Reader Greg Tutunjian made the following comment in response to a New York Times item about how fight scenes in movies have become increasingly incoherent:
We go to the movies to be entertained, not to observe proper fighting technique. I think the chase (car versus train) in The French Connection would elicit yawns (and a lot of concurrent texting) from today's target audience in a movie theatre.
I recently saw that 1971 film for the first time, wanting to see how Gene Hackman earned his best actor Oscar. Tutunjian's wrong about the car-train chase, which is still an incredible piece of filmmaking that's all the more exciting because of the lack of special effects. The trivia on IMDB contains a lot of great details on the sequence, which included a real car crash. "The man whose car was hit had just left his house a few blocks from the intersection to go to work and was unaware that a car chase was being filmed," according to IMDB. "The producers later paid the bill for the repairs to his car."
TPM Cafe contributor Bill Bishop answers an interesting question:
What happens to political minorities in communities with large political majorities?
They shut up.

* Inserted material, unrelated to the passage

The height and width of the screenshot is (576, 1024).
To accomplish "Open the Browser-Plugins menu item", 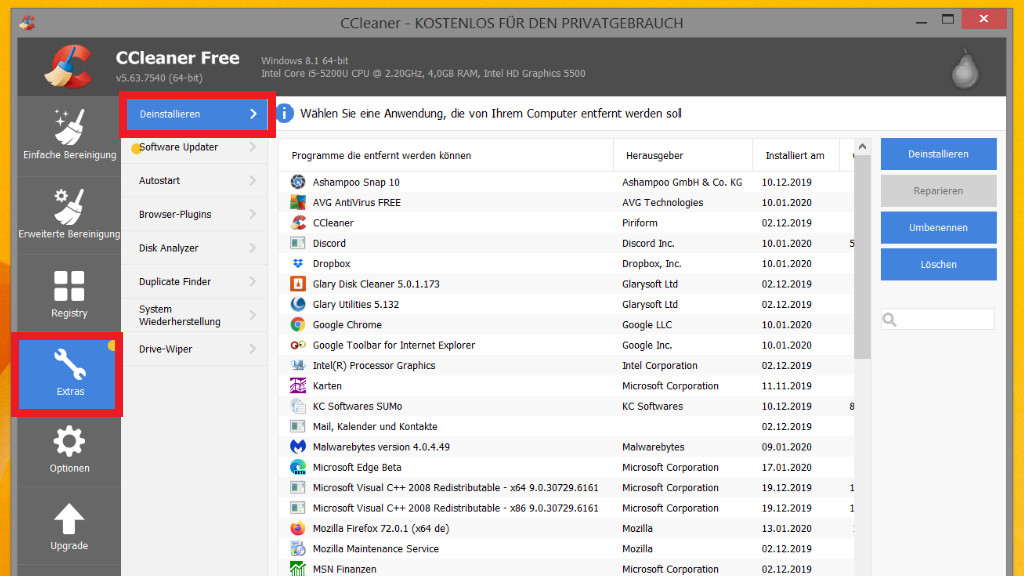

At book club or in church, they cut short any conversation bordering on politics. A woman in Washington State, a Democrat, told me that as her county grew increasingly Republican, she began to feel "like a second-class citizen, not entitled to have opinions." I interviewed Democrats in one Texas Hill Country town (80% Republican) about a float they built for a July 4th parade. "We got it all ready," said the county Democratic chair, "but nobody wanted to ride." Nobody wanted to be identified as a Democrat in a staunchly Republican community.
Bishop goes on to mention the harassment in staunchly Democratic Austin of a Republican, whose car was egged because of bumper stickers expressing his politics. I've witnessed the same here in Northeast Florida, where it sometimes feels like Democrats are so scarce that we should be a protected species you can visit in zoos. During the 2004 election signs for John Kerry were routinely vandalized and stolen around my neighborhood.
I've never understood how some Americans could be passionate about politics without recognizing the obligation to be respectful of dissent. Some of the worst excesses of government occur when one party has unchecked power over the executive and legislative branches. An aggressive and healthy minority party is essential to the system.
Weezer's new Red Album includes Heart Songs, a song that credits a bunch of musicians who inspired singer Rivers Cuomo and states that Nirvana is the reason his band got started.
The lyrics that give Nirvana's Nevermind its due:
Back in 1991
I wasn't havin' any fun
'Til my roomate said,
"Come on" and put a brand new record onHad a baby on it
He was naked on it
Then I heard the chords
That broke the chains I had upon meGot together with my bros
In some rehearsal studios
Then we played our first rock show
And watched the fanbase start to grow
I heart Nirvana too, but this sappy tribute song is excruciatingly bad and the roster of musicians is bizarre. Gordon Lightfoot, Debbie Gibson, Fresh Prince and Judas Priest?